Mimar Alessandro ve Adriana Guerriro tarafından 1976 yılında  Milano'da kurulan Post-Modern-Anti tasarımcılığın avangard bir grubu idi. Bauhause'un iyi ve zarif tasarım olarak nitelendirdiği modern tasarıma karşı, dönemim popüler grubu  Memphis Group gibi radikal tasarımları ile 8o'li yıllarda popülerleşen bir gruptur.
Studio Alchimia deneysel laboratuvar ve yaşam sergi alanı denilen, üretim yapılan ve sanat ürünleri satılan bir stüdyodur.

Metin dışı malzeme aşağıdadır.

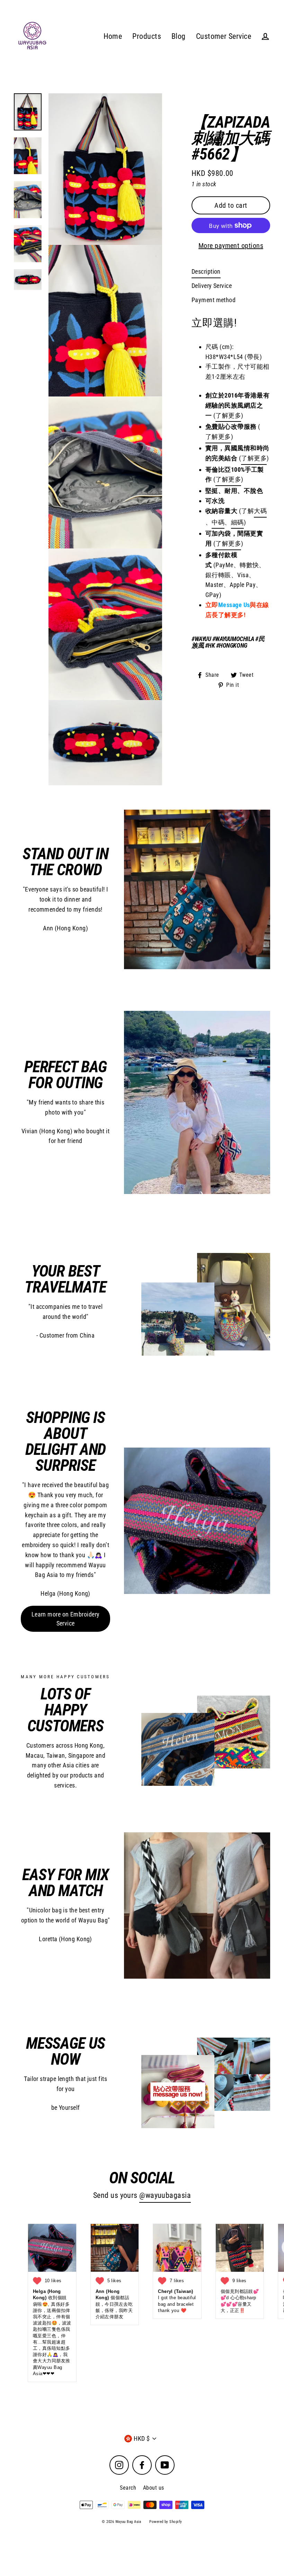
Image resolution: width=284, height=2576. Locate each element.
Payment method (214, 300)
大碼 (260, 510)
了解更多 (218, 436)
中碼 (218, 522)
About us (153, 2487)
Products (146, 36)
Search (128, 2487)
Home (113, 36)
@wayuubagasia (165, 2195)
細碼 (237, 522)
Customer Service (223, 36)
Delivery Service (212, 285)
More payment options (230, 245)
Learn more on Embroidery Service (66, 1619)
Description (206, 271)
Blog (178, 36)
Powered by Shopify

Ulaşılabilirlik  önemliydi.. Kolay bulunabilen, ucuz ve parlak renkleri olan dekoratif malzemeler seçildi. Amaç tüketime dönük ürünlerden çok, sergilenecek ürünler tasarlamaktı.




9 Mayıs 2015 Cumartesi

MEMPHIS GROUP

İtalyan tasarım ve mimari grubu olan Memphis grubu Ettore Sottsass'nın Alchimia'dan ayrılmasından sonra 1981 yılında  Milano'da kurulmuştur. 1980'li yılların en önemli tasarım grubudur.1981 yılından 1987 yılına kadar postmodern mobilya,kumaş,seramik,cam ve metal objeler tasarlamışlardır. Endüstriyel tasarımda renk ve dekorasyonu kullanarak yeni objeler yaratma ve hayal gücünü zenginleştirme iddiasıyla ortaya çıkmıştır.Geleneğe, geleneksel biçime,desene,renge, dokulara karşıydılar. Çalışmalarını ilk kez Milano Mobilya Fuarında sergilediler. Memphis bazı eleştirmenler tarafından yavan bulunsa da büyük başarı elde etti.Tartışmacı bir girişim olarak başlayan şey büyük ticari başarı elde etti. Postmodern bir grup olan Memphis çeşitli kaynaklardan klasik mimari den 50'lilerin değersiz sanatına kadar her şeyden eklektik bir şekilde yararlandı.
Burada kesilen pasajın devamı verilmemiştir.